Update the material below by changing every "Instruction" to "Command" and leaving everything else unchanged.

== == ==

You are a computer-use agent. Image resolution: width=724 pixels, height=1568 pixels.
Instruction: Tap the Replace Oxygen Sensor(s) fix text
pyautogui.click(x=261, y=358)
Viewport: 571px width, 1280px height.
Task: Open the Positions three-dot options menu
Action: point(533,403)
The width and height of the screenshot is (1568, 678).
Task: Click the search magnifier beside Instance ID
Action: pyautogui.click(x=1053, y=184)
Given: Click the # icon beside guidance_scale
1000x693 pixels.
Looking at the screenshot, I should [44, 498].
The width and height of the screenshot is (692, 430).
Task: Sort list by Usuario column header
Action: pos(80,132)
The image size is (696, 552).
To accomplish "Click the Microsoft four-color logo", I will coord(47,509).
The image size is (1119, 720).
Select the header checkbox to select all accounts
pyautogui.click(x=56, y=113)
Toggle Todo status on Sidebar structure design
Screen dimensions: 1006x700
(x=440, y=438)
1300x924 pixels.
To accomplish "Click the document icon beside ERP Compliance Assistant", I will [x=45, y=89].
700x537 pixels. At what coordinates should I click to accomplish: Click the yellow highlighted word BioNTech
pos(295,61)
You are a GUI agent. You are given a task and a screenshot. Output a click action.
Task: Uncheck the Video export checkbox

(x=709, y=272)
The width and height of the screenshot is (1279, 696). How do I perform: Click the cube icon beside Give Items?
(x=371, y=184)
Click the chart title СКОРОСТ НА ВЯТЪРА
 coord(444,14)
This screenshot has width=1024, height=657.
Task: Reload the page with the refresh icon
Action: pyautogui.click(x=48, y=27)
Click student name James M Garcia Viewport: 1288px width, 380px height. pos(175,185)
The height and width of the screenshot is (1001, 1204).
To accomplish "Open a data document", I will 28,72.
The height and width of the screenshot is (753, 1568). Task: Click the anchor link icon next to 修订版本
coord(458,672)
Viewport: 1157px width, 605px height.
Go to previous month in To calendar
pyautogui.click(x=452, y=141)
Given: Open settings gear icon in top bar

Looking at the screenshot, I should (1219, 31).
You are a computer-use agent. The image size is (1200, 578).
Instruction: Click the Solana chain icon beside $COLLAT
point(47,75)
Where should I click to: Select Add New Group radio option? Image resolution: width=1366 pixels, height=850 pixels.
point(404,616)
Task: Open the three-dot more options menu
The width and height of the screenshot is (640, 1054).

== == ==

_Exercise solution_.
You are a computer-use agent. Image resolution: width=724 pixels, height=1568 pixels.
Command: Tap the Replace Oxygen Sensor(s) fix text
pyautogui.click(x=261, y=358)
Viewport: 571px width, 1280px height.
Task: Open the Positions three-dot options menu
Action: point(533,403)
The width and height of the screenshot is (1568, 678).
Task: Click the search magnifier beside Instance ID
Action: pyautogui.click(x=1053, y=184)
Given: Click the # icon beside guidance_scale
1000x693 pixels.
Looking at the screenshot, I should [44, 498].
The width and height of the screenshot is (692, 430).
Task: Sort list by Usuario column header
Action: pos(80,132)
The image size is (696, 552).
To accomplish "Click the Microsoft four-color logo", I will coord(47,509).
The image size is (1119, 720).
Select the header checkbox to select all accounts
pyautogui.click(x=56, y=113)
Toggle Todo status on Sidebar structure design
Screen dimensions: 1006x700
(x=440, y=438)
1300x924 pixels.
To accomplish "Click the document icon beside ERP Compliance Assistant", I will [x=45, y=89].
700x537 pixels. At what coordinates should I click to accomplish: Click the yellow highlighted word BioNTech
pos(295,61)
You are a GUI agent. You are given a task and a screenshot. Output a click action.
Task: Uncheck the Video export checkbox

(x=709, y=272)
The width and height of the screenshot is (1279, 696). How do I perform: Click the cube icon beside Give Items?
(x=371, y=184)
Click the chart title СКОРОСТ НА ВЯТЪРА
 coord(444,14)
This screenshot has width=1024, height=657.
Task: Reload the page with the refresh icon
Action: pyautogui.click(x=48, y=27)
Click student name James M Garcia Viewport: 1288px width, 380px height. pos(175,185)
The height and width of the screenshot is (1001, 1204).
To accomplish "Open a data document", I will 28,72.
The height and width of the screenshot is (753, 1568). Task: Click the anchor link icon next to 修订版本
coord(458,672)
Viewport: 1157px width, 605px height.
Go to previous month in To calendar
pyautogui.click(x=452, y=141)
Given: Open settings gear icon in top bar

Looking at the screenshot, I should (1219, 31).
You are a computer-use agent. The image size is (1200, 578).
Command: Click the Solana chain icon beside $COLLAT
point(47,75)
Where should I click to: Select Add New Group radio option? Image resolution: width=1366 pixels, height=850 pixels.
point(404,616)
Task: Open the three-dot more options menu
The width and height of the screenshot is (640, 1054).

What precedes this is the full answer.